State Name | Description |
---|---|
IDLE | The component is ready, but idle |
WAITING_FOR_INS | Waiting for stereo INS to start up |
WAITING_FOR_INS_AND_SLAM | Waiting for stereo INS and SLAM to start up |
RUNNING | The stereo INS component is running (SLAM is not running) |
WAITING_FOR_SLAM | Waiting for SLAM to start up (stereo INS is running) |
RUNNING_WITH_SLAM | Both stereo INS and SLAM are running |
FATAL | A fatal error has occured (either in stereo INS or SLAM) |
start
Starts the stereo INS component. Transitions from state
IDLE
throughWAITING_FOR_INS
toRUNNING
.This service requires no arguments.
This service returns the following response:
{ "accepted": "bool", "current_state": "string" }
start_slam
Starts the SLAM and – if not yet started – the stereo INS component. From state
IDLE
: Transitions throughWAITING_FOR_INS_AND_SLAM
andWAITING_FOR_SLAM
toRUNNING_WITH_SLAM
. From stateRUNNING
: Transitions throughWAITING_FOR_SLAM
toRUNNING_WITH_SLAM
.This service requires no arguments.
This service returns the following response:
{ "accepted": "bool", "current_state": "string" }
stop
Stops the stereo INS and – if running – the SLAM components. The trajectory estimate of the SLAM component will still be available. Transitions from state
RUNNING
orRUNNING_WITH_SLAM
toIDLE
.This service requires no arguments.
This service returns the following response:
{ "accepted": "bool", "current_state": "string" }
stop_slam
Stops the SLAM component. Stereo INS will continue to run. The trajectory estimate of the SLAM component will still be available. Transitions from state
RUNNING_WITH_SLAM
toRUNNING
.This service requires no arguments.
This service returns the following response:
{ "accepted": "bool", "current_state": "string" }
restart
Restarts to stereo INS. Equivalent to successive
stop
andstart
.From state
RUNNING
orRUNNING_WITH_SLAM
: Transitions through statesIDLE
andWAITING_FOR_INS
toRUNNING
.This service requires no arguments.
This service returns the following response:
{ "accepted": "bool", "current_state": "string" }
restart_slam
Restarts to SLAM mode. Equivalent to successive
stop
andstart_slam
.From state
RUNNING
orRUNNING_WITH_SLAM
: Transitions through statesIDLE
,WAITING_FOR_INS_AND_SLAM
,WAITING_FOR_SLAM
toRUNNING_WITH_SLAM
.This service requires no arguments.
This service returns the following response:
{ "accepted": "bool", "current_state": "string" }
The following diagram shows the main states and transitions. Intermediate states and the fatal error state are omitted for conceptual clarity.

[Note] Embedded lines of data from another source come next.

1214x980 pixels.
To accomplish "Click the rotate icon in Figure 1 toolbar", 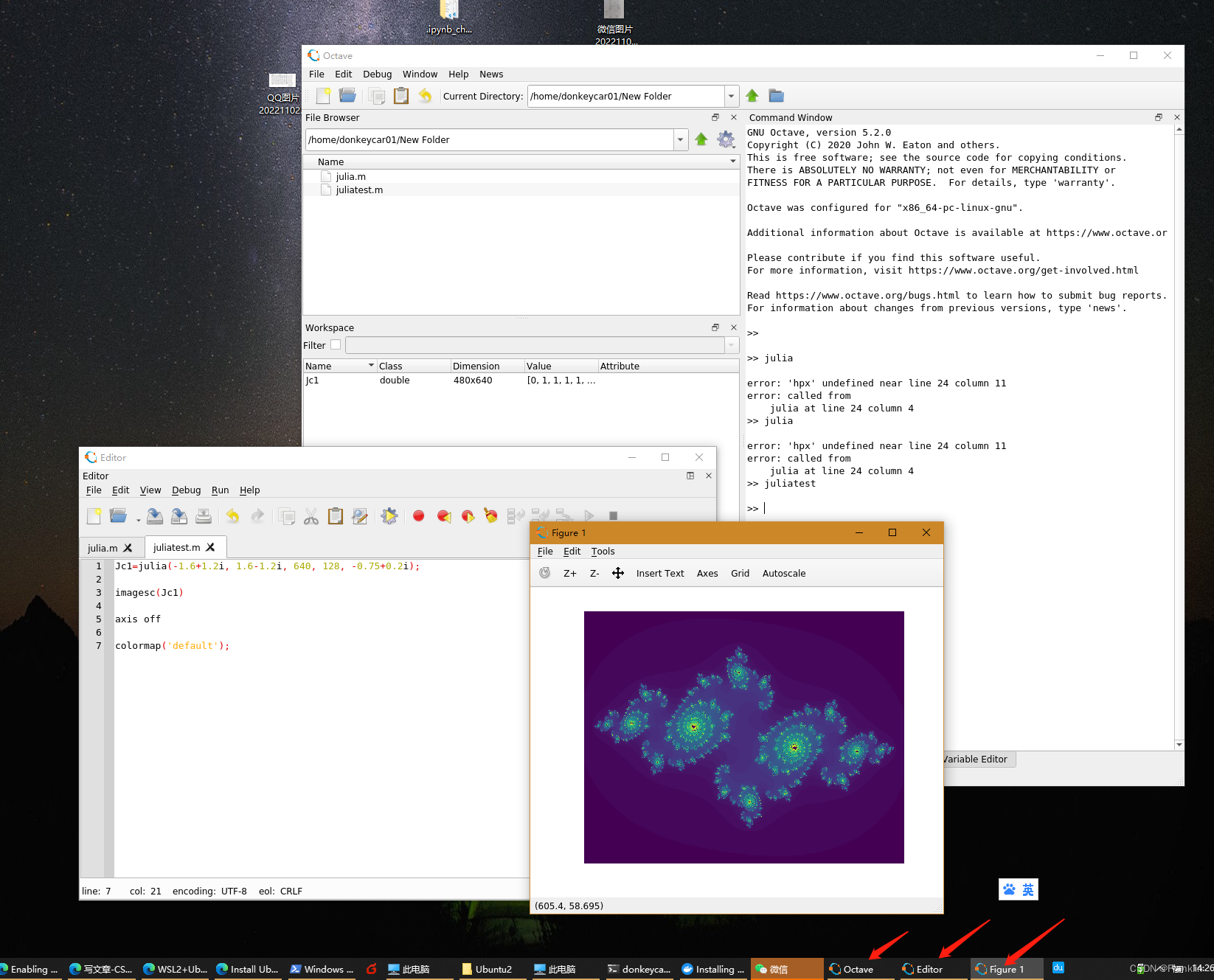I will click(544, 573).
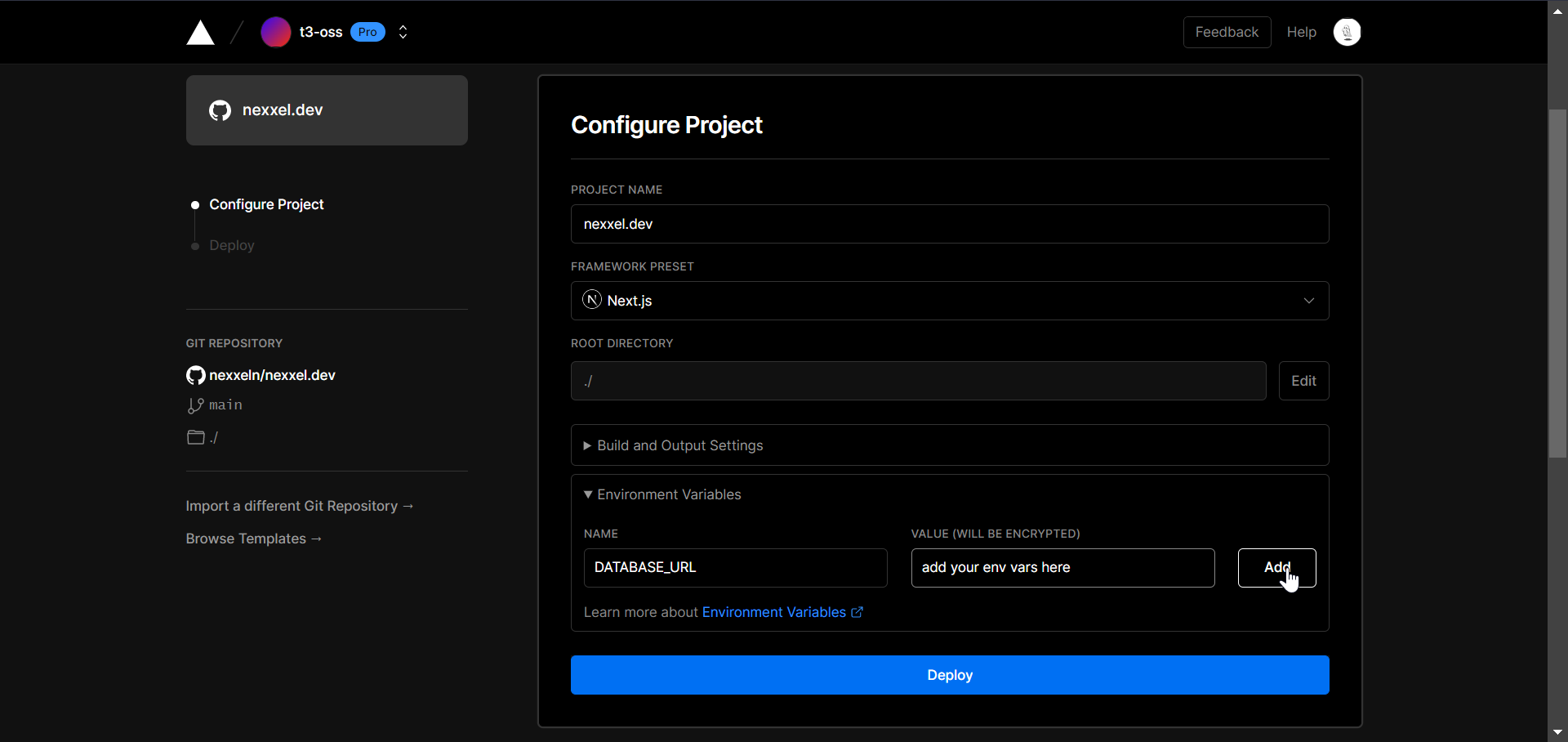1568x742 pixels.
Task: Open the Framework Preset dropdown
Action: tap(1308, 300)
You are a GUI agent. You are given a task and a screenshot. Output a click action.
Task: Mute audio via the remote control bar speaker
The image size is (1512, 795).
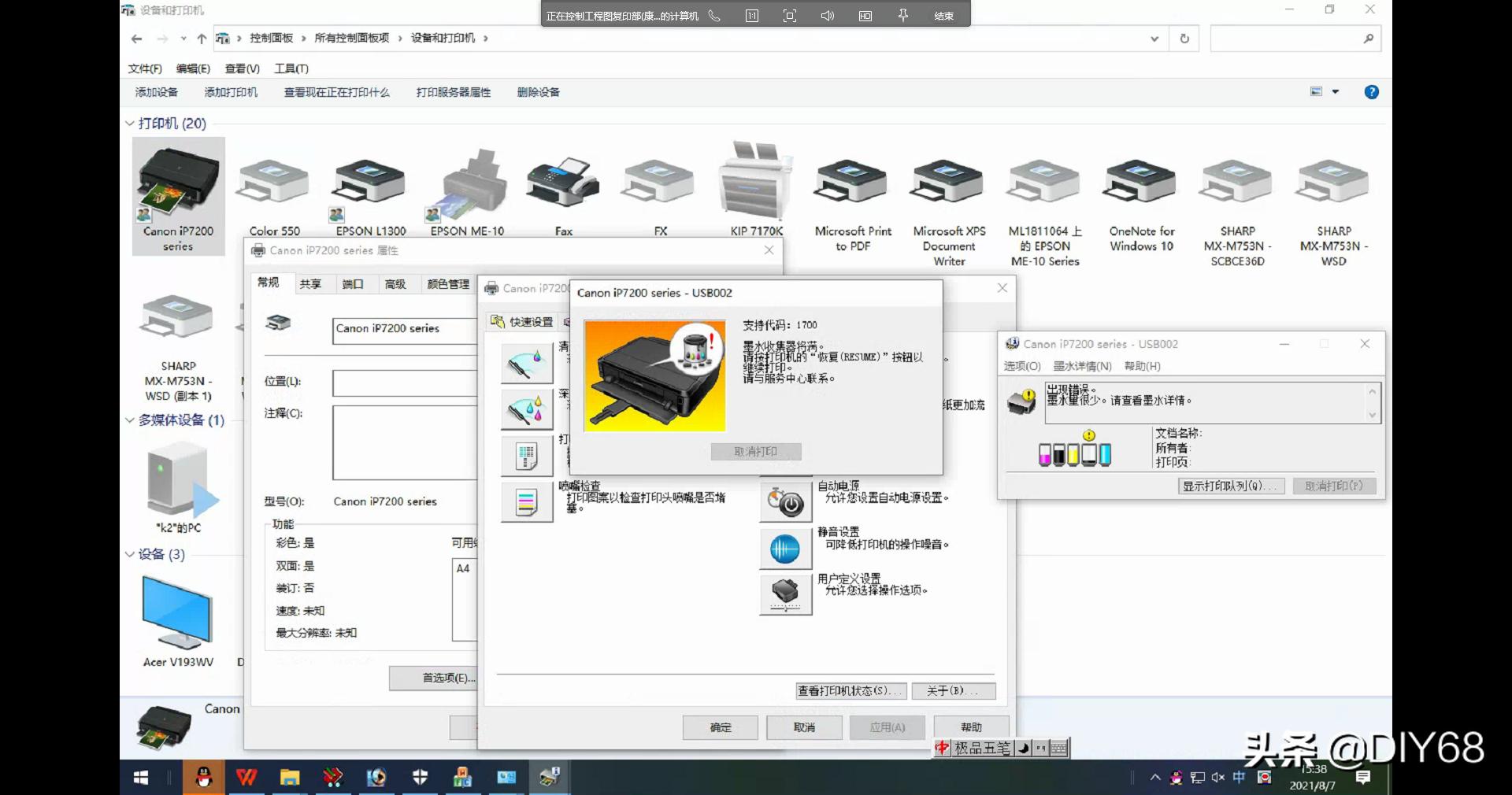[826, 14]
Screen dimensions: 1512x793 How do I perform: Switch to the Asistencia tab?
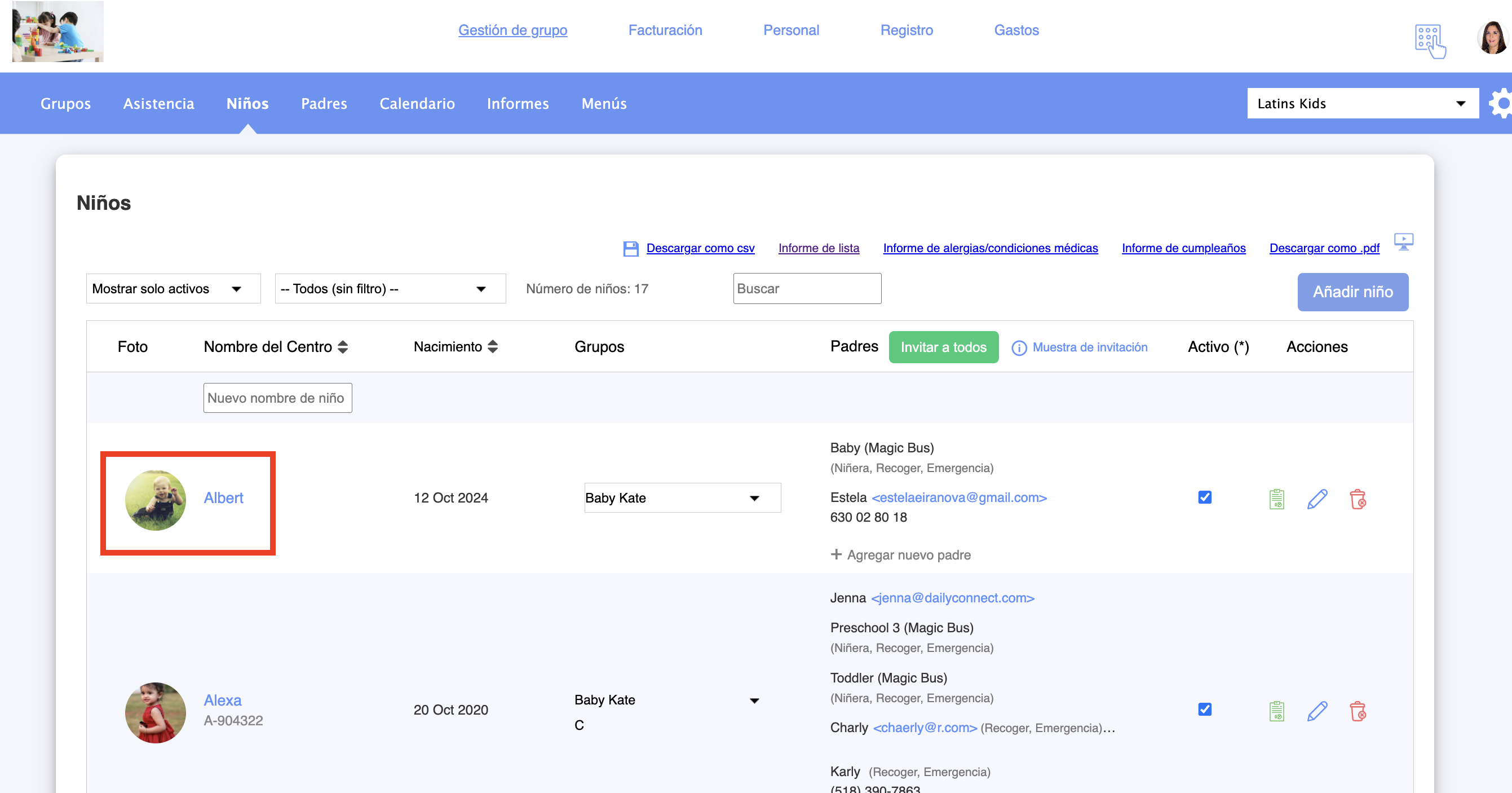[158, 103]
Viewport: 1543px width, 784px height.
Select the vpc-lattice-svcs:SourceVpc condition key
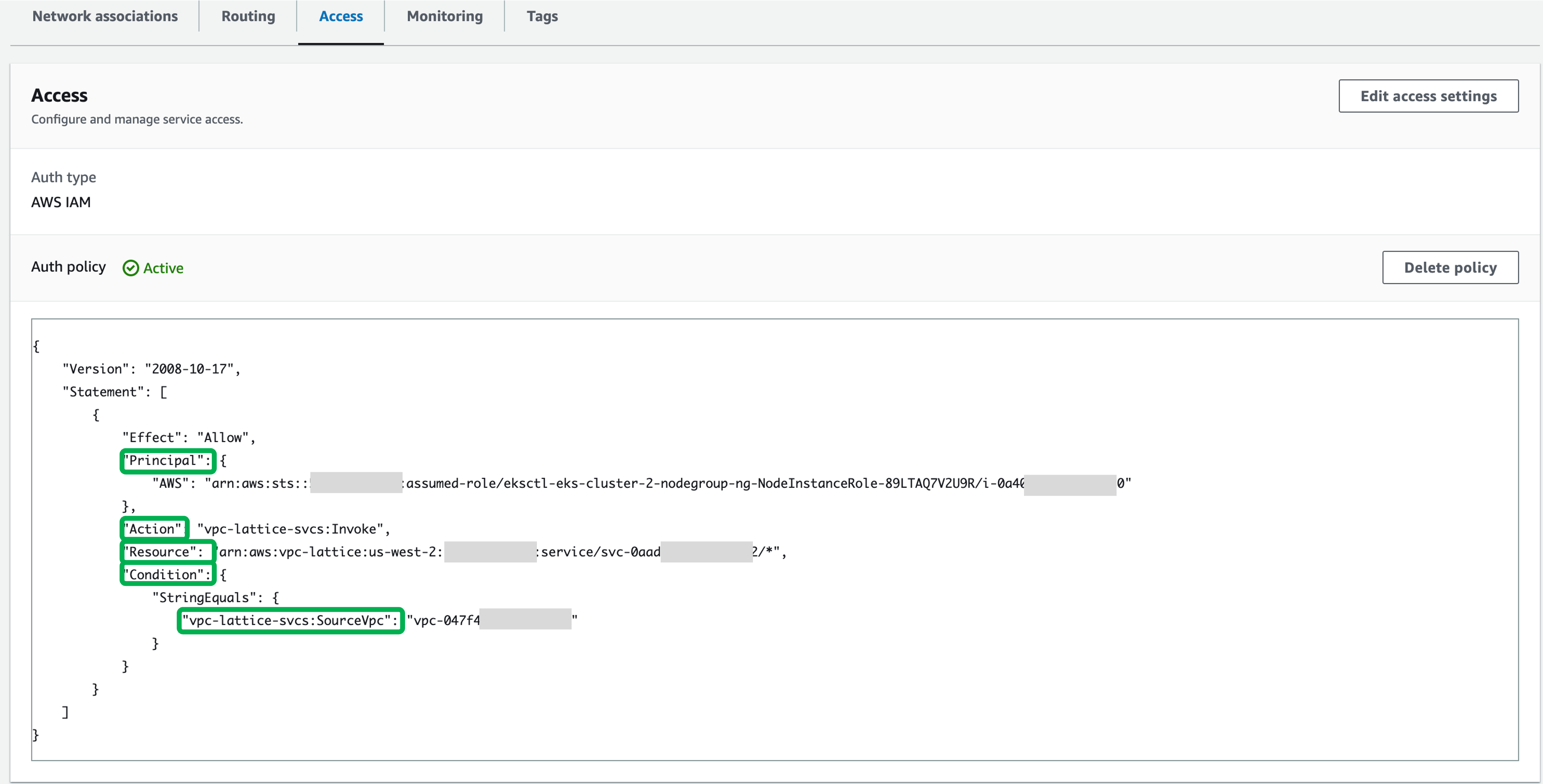pos(290,621)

These services shall respond quickly. Therefore, for services that cause a state transition
the value of the returned current_state
in general is the first new (intermediate) state that was
transitioned to, not the final state.
E.g., for the start
command the returned current_state
will be WAITING_FOR_INS, not state
RUNNING. If the transition does not take place within 0.1 seconds, the
current state is returned. See Table 10 for the meaning of the returned state codes.
Note
The state FATAL
can only be left by calling stop
, which performs
a transition to the state IDLE
. The services restart
and
restart_slam
internally use stop
and will also work as
expected. start
and start_slam
only work if the state is
IDLE
, and do nothing if the state is FATAL
.
Note
The dynamics components can also be started and stopped on the Dynamics page of the Web GUI.